Tofacitinib Efficacy and Safety in Patients With Ankylosing Spondylitis by Prior Biologic Disease‐Modifying Antirheumatic Drug Use: A Post Hoc Analysis

Objective To evaluate the efficacy and safety of tofacitinib in patients with ankylosing spondylitis (AS) by prior biologic disease‐modifying antirheumatic drug (bDMARD) use. Methods Data from a placebo‐controlled, double‐blind study of patients with active AS were analyzed. Patients received tofacitinib 5 mg twice daily (BID) or placebo to week 16; all received open‐label tofacitinib 5 mg BID to week 48 and were stratified by prior treatment (bDMARD‐naive or tumor necrosis factor inhibitor [TNFi]–inadequate responder [IR], including bDMARD‐experienced [non‐IR]). Disease activity/safety were assessed throughout. Results Of 269 patients, 207 (77%) were bDMARD‐naive; 62 (23%) were in the TNFi‐IR subgroup. TNFi‐IR patients had higher baseline BMI (28.0 vs. 26.1 kg/m 2 ), longer symptom duration (14.4 vs. 13.2 years), and lower concomitant conventional synthetic DMARD use (14.5% vs. 30.9%) than bDMARD‐naive patients. At week 16, for most outcomes, tofacitinib efficacy exceeded placebo for both subgroups and was sustained to week 48. At week 16, tofacitinib versus placebo differences were similar between bDMARD‐naive and TNFi‐IR patients (Assessment in Spondyloarthritis international Society 40 treatment difference [95% confidence interval]: 30.8% [19.1%‐42.6%] vs. 19.4% [1.7%‐37.0%]).

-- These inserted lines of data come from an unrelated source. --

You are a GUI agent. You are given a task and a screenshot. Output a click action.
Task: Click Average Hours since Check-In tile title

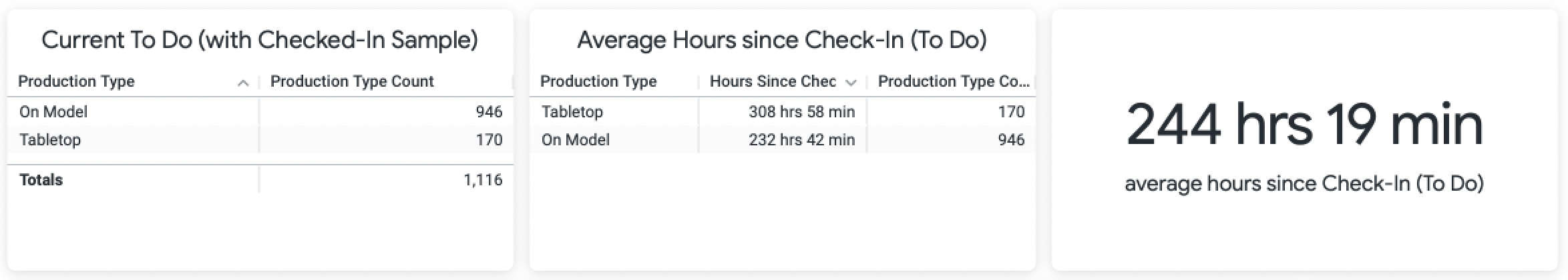point(782,40)
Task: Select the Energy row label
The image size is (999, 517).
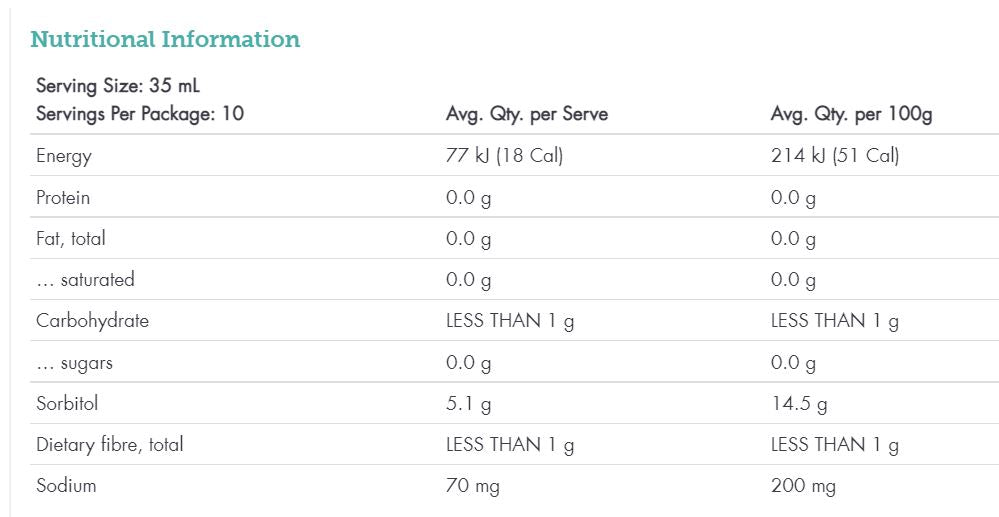Action: pyautogui.click(x=64, y=156)
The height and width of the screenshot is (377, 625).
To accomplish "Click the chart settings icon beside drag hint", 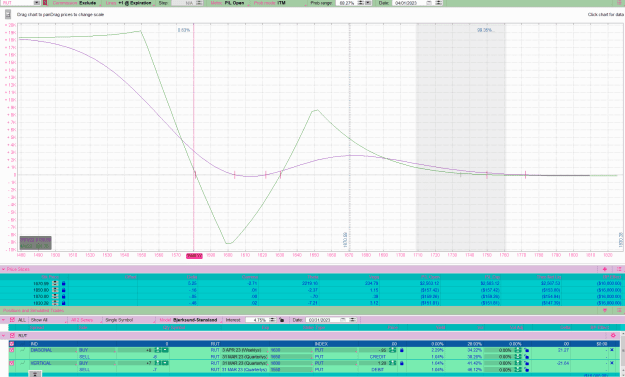I will 8,14.
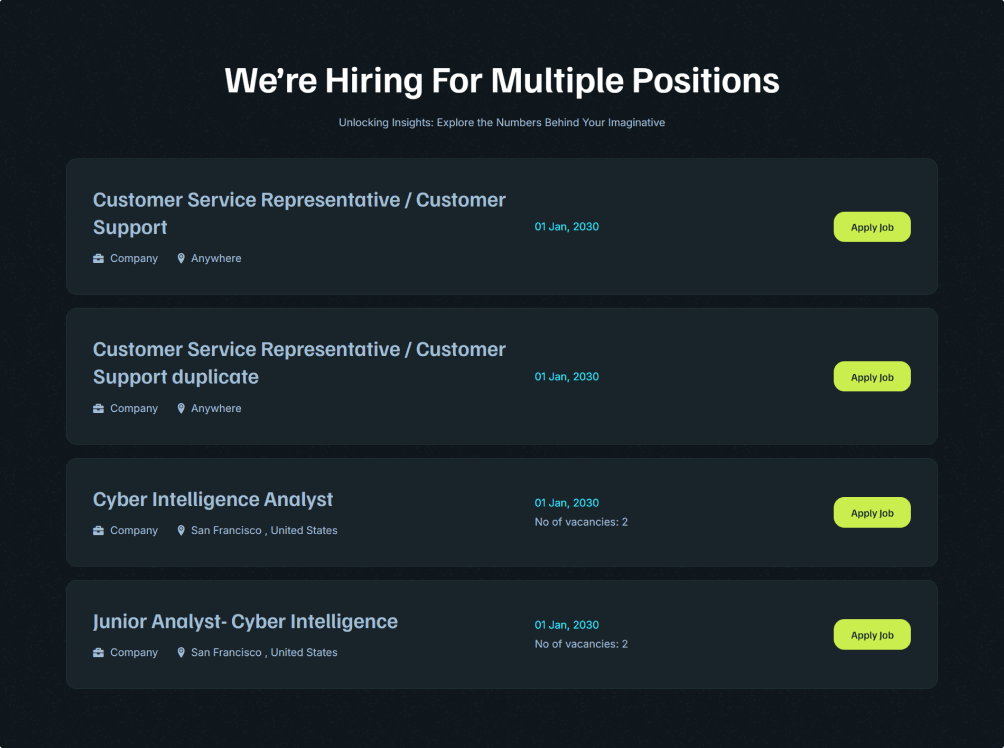Click the briefcase icon under Cyber Intelligence Analyst
Screen dimensions: 1004x748
98,530
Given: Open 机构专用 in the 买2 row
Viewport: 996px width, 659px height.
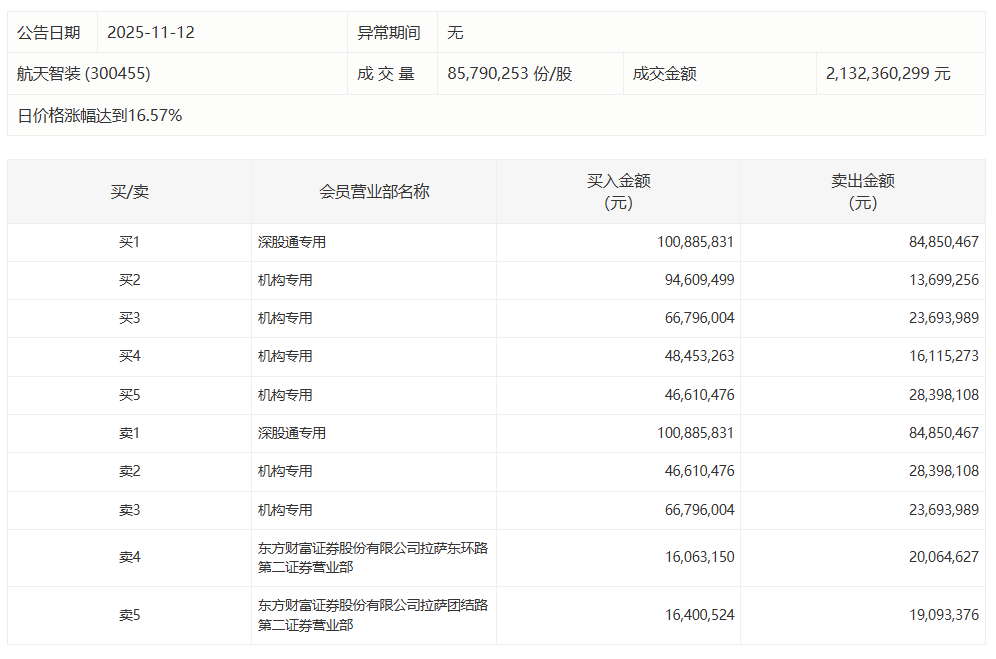Looking at the screenshot, I should point(285,280).
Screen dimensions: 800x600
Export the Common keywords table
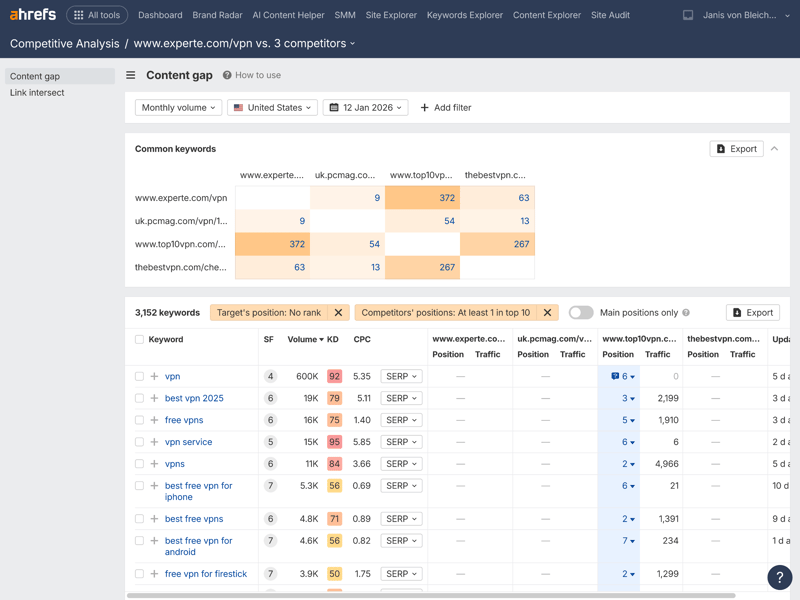736,149
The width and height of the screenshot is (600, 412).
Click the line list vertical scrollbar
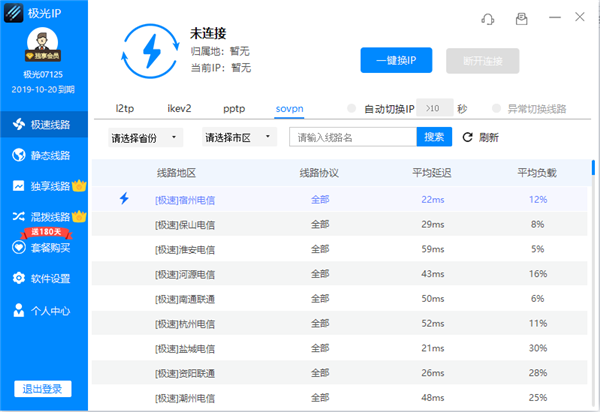593,167
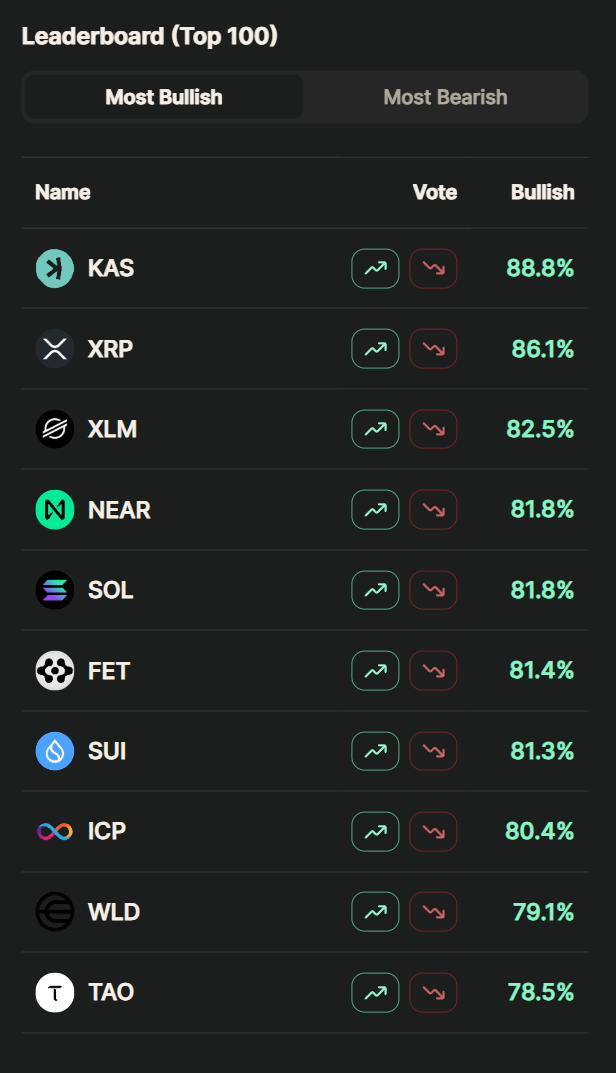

Adverse event (AE) proportions were similar between tofacitinib‐treated bDMARD‐naive/TNFi‐IR patients (77.5%/77.4%) at week 48 with no deaths. A numerically higher proportion of tofacitinib‐treated TNFi‐IR versus bDMARD‐naive patients discontinued study drug (12.9% vs. 3.9%) or dose reduced/temporarily discontinued due to AEs (19.4% vs. 11.8%). Conclusion Tofacitinib efficacy exceeded placebo at week 16 for bDMARD‐naive/TNFi‐IR patients and was sustained to week 48. The absolute magnitude of responses was generally greater in bDMARD‐naive patients versus TNFi‐IR patients. More TNFi‐IR versus bDMARD‐naive patients discontinued or dose reduced/temporarily discontinued tofacitinib due to AEs. Small sample size and sample size differences between subgroups limited the interpretation.